Je me souviens que l’article venait tout juste de sortir et j’ai bien sûr posé une question au ministre à ce sujet, mais nous n’avons jamais obtenu de réponses satisfaisantes pendant les deux mois qui ont suivi. Ce que nous avons constaté, en lisant cet article et pendant les deux mois qui ont suivi, c’est que le gouvernement n’hésite jamais à mettre en exergue son engagement vis-à-vis des relations avec les Autochtones et de la réconciliation, mais que, trop souvent, il ne fait pas ce qu'il dit.

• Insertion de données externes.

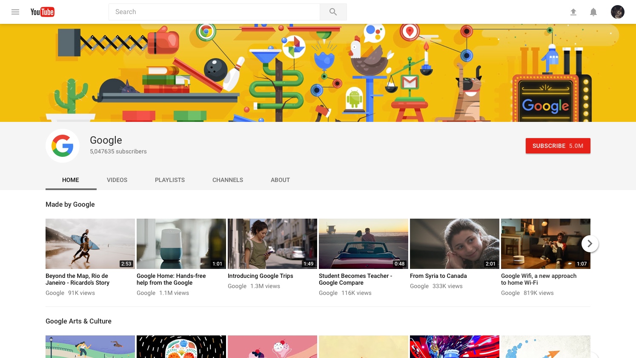Play the Google Home thumbnail video
Image resolution: width=636 pixels, height=358 pixels.
[x=181, y=243]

Je sais que l’ancienne procureure générale du Canada, qui siège maintenant en tant qu’indépendante, s’inquiète tout particulièrement de ce que le gouvernement est en train de faire par rapport aux engagements qu’il a pris dans le dossier autochtone.

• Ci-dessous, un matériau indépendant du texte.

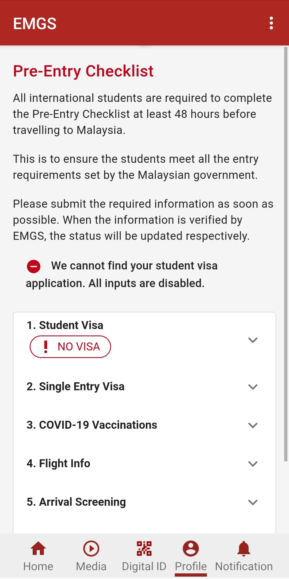This screenshot has width=289, height=579.
Task: Expand the Student Visa section chevron
Action: [x=253, y=340]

Nous avons vu que les libéraux n’ont pas hésité à se débarrasser d’une femme qui était devenue la première procureure générale autochtone du Canada. Comment ont-ils pu faire cela à une personne qui avait une telle réputation? Ils ont mis deux mois à peine. Nous devrons leur demander des comptes à ce sujet.
Le projet de loi S-3, qui portait sur l’égalité entre hommes et femmes, est un autre projet de loi connexe qui a été présenté à la Chambre. Lorsque des fonctionnaires du ministère ont comparu devant le comité, nous avons eu l’impression qu’ils apportaient une réponse raisonnable à une décision du tribunal. Pourtant, les témoins qui les ont suivis nous ont expliqué les graves lacunes du projet de loi, que les fonctionnaires du ministère n’avaient pas repérées. La ministre avait dit que tout allait bien et que le gouvernement s’occupait de la décision du tribunal, mais le projet de loi était si mal ficelé que les libéraux ont dû le retirer et tout recommencer à zéro. Ensuite, il a fallu adopter un projet de loi imparfait, et nous avons appris récemment qu’il y avait des questions qui n’avaient toujours pas été réglées en ce qui concerne l’égalité entre hommes et femmes.
Voilà pour l’essentiel ce qui me préoccupe au sujet des projets de loi que le gouvernement a présentés. Il y avait le projet de loi S-3, qui contenait trop de lacunes et qui a dû être retiré. Il y a le projet de loi C-91, qui a nécessité 22 amendements avant d'être présenté sans préavis. Pour ce qui est du projet de loi C-92, il ne reste que six semaines avant la fin de la législature. Les libéraux ont pris des engagements importants qu’ils n’ont pas encore réussi à concrétiser; ils veulent donc précipiter les choses, surtout dans le cas du projet de loi C-92, qui concerne la protection de la jeunesse autochtone.
Lorsque j’ai commencé mon discours, j’ai parlé de certaines choses qui n’étaient pas parfaites, mais qui allaient dans la bonne direction. Cependant, en agissant avec précipitation, les libéraux risquent de se retrouver avec un projet de loi tellement lacunaire qu’ils seront contraints de faire marche arrière, comme ils ont dû le faire pour d’autres projets de loi. Nous devrons malheureusement attendre de voir s'ils auront le temps de le mener à bon terme.
En conclusion, j’aimerais dire combien le consentement unanime de cette Chambre me réjouit. Nous avons beaucoup travaillé sur ce dossier, mais ce n’est qu’une étape. L’instauration de nouvelles technologies me donne des raisons d’être optimiste. Un témoignage nous a appris que l’intelligence artificielle pouvait contribuer à préserver des langues.
Nous devons nous mettre au travail assidûment et sans tarder, alors nous sommes très heureux d’appuyer ce projet de loi pour passer à l’étape suivante.